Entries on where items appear
===
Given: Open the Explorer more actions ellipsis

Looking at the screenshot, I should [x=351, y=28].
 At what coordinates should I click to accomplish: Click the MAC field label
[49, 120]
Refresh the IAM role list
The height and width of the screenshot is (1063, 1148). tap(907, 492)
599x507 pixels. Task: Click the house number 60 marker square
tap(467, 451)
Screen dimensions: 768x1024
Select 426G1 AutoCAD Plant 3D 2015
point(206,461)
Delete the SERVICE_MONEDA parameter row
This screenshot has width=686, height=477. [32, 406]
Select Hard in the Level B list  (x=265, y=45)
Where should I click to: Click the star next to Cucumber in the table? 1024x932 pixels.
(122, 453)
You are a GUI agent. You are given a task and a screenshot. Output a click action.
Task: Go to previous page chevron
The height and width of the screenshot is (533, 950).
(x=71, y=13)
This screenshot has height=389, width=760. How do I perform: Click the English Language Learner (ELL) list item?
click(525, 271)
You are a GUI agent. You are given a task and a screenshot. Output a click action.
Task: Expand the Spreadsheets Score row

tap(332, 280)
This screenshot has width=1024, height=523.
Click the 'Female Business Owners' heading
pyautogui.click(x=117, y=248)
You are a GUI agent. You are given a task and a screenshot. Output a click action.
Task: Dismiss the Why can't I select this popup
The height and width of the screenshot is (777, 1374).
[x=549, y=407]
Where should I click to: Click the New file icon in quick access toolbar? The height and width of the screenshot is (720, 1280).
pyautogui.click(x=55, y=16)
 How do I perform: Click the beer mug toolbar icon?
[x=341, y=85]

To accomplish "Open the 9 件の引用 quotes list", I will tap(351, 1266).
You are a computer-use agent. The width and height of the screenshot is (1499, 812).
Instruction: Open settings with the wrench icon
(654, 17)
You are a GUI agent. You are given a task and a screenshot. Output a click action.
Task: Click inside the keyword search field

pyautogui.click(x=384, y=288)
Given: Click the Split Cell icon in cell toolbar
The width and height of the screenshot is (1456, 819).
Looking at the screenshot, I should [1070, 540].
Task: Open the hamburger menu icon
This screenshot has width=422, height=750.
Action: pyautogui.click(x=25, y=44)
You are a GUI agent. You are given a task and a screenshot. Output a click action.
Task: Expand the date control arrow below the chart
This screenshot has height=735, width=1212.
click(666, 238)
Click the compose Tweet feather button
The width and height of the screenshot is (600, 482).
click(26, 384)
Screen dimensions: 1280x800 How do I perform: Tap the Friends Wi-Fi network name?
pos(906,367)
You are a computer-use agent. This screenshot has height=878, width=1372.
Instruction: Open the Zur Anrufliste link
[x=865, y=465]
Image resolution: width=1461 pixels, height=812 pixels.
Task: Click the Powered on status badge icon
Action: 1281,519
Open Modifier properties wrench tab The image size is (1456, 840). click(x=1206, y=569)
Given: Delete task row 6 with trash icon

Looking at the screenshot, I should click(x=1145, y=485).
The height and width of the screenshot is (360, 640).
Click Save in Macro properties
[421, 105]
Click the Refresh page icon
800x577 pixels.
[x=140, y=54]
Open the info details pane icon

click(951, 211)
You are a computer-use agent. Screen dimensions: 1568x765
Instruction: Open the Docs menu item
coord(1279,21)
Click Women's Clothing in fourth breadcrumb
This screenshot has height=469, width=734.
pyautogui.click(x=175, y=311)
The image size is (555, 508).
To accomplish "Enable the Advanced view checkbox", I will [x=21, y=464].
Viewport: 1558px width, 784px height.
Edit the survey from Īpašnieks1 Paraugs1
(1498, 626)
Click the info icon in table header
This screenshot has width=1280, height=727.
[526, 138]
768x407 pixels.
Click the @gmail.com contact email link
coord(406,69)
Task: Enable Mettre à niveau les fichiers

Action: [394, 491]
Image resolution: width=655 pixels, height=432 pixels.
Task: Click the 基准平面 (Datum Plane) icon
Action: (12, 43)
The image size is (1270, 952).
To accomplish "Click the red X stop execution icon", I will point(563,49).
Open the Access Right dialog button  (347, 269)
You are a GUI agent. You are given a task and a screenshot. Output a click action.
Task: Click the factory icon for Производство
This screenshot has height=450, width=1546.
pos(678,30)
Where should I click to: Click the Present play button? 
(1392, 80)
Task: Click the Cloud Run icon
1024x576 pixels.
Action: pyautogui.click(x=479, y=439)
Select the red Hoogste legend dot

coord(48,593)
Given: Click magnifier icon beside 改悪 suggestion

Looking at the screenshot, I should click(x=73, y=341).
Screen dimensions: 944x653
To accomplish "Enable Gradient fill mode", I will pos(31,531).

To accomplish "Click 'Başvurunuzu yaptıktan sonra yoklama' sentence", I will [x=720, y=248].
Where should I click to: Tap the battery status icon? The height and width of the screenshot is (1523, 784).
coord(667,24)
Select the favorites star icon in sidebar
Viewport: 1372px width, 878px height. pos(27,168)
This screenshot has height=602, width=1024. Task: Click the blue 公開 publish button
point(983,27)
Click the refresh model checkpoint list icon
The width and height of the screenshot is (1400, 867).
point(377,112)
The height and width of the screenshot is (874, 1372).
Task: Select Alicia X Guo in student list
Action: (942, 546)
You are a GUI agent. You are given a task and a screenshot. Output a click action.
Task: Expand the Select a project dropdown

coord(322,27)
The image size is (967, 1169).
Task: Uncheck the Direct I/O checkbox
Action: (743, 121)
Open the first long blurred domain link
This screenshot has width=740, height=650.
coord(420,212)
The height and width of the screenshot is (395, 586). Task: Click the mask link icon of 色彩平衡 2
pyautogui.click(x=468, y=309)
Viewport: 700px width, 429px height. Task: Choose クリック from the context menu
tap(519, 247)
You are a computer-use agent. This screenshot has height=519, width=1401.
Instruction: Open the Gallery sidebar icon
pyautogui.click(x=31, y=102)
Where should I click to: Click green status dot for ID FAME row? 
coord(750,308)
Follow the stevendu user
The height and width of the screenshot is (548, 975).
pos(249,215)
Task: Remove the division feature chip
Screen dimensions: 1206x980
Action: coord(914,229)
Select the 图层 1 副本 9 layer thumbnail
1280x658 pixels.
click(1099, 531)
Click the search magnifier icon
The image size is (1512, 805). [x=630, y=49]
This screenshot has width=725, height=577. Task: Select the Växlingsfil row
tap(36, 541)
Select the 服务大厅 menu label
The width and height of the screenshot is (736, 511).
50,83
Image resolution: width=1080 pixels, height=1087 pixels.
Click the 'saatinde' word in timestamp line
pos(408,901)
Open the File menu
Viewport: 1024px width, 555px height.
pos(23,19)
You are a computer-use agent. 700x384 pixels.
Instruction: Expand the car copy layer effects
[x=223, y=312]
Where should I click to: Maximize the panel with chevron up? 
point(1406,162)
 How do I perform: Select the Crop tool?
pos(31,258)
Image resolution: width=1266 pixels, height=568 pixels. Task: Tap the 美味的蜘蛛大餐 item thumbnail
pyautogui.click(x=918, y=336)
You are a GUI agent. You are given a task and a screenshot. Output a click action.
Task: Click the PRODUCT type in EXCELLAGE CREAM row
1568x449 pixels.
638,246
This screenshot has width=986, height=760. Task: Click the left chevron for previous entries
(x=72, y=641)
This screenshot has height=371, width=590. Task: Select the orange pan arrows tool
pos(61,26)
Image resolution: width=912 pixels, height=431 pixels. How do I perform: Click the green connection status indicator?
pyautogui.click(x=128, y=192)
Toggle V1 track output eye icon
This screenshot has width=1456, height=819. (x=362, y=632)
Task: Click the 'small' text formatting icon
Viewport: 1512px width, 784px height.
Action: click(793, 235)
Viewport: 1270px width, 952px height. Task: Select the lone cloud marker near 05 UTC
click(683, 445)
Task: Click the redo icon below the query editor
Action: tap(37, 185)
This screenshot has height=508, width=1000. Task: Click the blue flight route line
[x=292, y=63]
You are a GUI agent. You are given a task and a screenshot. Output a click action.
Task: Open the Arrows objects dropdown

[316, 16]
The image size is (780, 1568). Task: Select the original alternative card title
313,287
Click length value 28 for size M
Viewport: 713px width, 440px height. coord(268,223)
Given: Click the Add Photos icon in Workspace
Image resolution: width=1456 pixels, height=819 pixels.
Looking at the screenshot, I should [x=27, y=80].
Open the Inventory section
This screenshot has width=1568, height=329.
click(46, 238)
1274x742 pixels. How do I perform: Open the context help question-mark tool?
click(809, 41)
===
» **EXERCISE OBJECTIVE**
Convert the lines of the records from the line containing "768x407 pixels." through the line containing "Action: (12, 43)" into a JSON list of strings, one string per line, leaving out blank lines.

» **SOLUTION FOR THIS TASK**
[
  "768x407 pixels.",
  "Click the @gmail.com contact email link",
  "coord(406,69)",
  "Task: Enable Mettre à niveau les fichiers",
  "Action: [394, 491]",
  "Image resolution: width=655 pixels, height=432 pixels.",
  "Task: Click the 基准平面 (Datum Plane) icon",
  "Action: (12, 43)"
]